A total of 3,636 and 34,768 ADE reports related to ripretinib and sunitinib were identified using four disproportionality analysis methods. The top five ADR signals for ripretinib include hepatic embolization, tumor compression, hyperkeratosis, tumor excision and tumor pain. For sunitinib, the five strongest ADR signals are metastatic renal cell carcinoma, diffuse uveal melanocytic proliferation, renal cancer metastasis, connective tissue neoplasm and salivary gland fistula.
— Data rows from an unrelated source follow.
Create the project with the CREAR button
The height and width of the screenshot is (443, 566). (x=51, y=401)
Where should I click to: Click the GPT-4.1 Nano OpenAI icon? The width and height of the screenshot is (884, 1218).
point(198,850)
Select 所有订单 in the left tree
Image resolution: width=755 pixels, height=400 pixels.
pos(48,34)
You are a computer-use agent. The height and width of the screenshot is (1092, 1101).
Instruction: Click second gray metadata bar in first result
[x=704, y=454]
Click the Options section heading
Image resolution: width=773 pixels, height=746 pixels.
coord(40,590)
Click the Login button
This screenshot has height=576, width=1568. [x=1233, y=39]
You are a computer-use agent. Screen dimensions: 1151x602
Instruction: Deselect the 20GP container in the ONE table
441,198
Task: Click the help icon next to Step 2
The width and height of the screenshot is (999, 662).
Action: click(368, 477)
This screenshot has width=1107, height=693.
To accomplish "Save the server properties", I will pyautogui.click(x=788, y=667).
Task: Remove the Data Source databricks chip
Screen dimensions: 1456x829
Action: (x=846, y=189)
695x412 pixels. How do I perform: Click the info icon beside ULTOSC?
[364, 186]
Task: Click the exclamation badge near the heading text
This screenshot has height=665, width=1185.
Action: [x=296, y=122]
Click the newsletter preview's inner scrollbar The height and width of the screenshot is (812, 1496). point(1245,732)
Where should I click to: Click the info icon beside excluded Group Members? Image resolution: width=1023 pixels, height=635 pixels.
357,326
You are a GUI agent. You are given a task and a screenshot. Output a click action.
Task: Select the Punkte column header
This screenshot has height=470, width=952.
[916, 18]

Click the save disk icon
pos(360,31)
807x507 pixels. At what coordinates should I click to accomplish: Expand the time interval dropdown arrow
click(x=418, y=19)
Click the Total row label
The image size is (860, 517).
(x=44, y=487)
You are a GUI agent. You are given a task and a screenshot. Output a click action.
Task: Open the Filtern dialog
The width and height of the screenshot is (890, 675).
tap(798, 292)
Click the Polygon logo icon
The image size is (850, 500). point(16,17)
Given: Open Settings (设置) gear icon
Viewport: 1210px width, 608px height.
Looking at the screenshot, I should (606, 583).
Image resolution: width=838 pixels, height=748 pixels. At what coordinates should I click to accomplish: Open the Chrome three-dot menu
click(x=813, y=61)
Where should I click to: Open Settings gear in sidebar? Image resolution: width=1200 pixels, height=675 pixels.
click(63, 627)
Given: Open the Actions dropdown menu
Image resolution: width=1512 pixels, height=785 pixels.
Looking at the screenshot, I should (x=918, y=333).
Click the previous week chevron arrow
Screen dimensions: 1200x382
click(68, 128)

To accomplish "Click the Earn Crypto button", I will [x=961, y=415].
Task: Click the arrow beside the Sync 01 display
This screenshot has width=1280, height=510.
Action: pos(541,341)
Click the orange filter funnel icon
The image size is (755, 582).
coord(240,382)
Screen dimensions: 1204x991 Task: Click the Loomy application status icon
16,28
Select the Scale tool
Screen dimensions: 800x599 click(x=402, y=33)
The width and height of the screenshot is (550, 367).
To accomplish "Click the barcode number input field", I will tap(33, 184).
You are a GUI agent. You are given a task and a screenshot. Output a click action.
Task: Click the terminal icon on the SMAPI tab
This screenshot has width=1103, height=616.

Both drugs share significant ADRs including palmar-plantar erythrodysesthesia syndrome, disease progression and hyperkeratosis. Furthermore, subgroup analysis was conducted to explore sex difference in ripretinib and sunitinib.
This study validated known AEs and identified new potential safety signals associated with ripretinib and sunitinib in GIST treatment. These findings contribute to the understanding of ripretinib and sunitinib, providing valuable evidence for improving its clinical use.
本研究旨在利用美国食品药品监督管理局不良事件报告系统(FAERS)的数据,分析瑞派替尼和舒尼替尼在胃肠道间质瘤(GIST)治疗中潜在的不良事件(AE)。研究结果为未来改善瑞派替尼和舒尼替尼安全性及临床管理的研究提供了见解。
分别从FAERS数据库中提取2020年第二季度至2024年第四季度以及2006年第一季度至2024年第四季度期间与瑞派替尼和舒尼替尼相关的药品不良事件(ADE)报告。根据《药物监管活动医学词典》(MedDRA)中的首选术语(PT)和系统器官分类(SOC)对ADE进行分类和描述。采用不成比例分析,包括报告比值比(ROR)、比例报告比值(PRR)、贝叶斯置信传播神经网络(BCPNN)和多项目伽马泊松收缩器(MGPS),来识别显著信号。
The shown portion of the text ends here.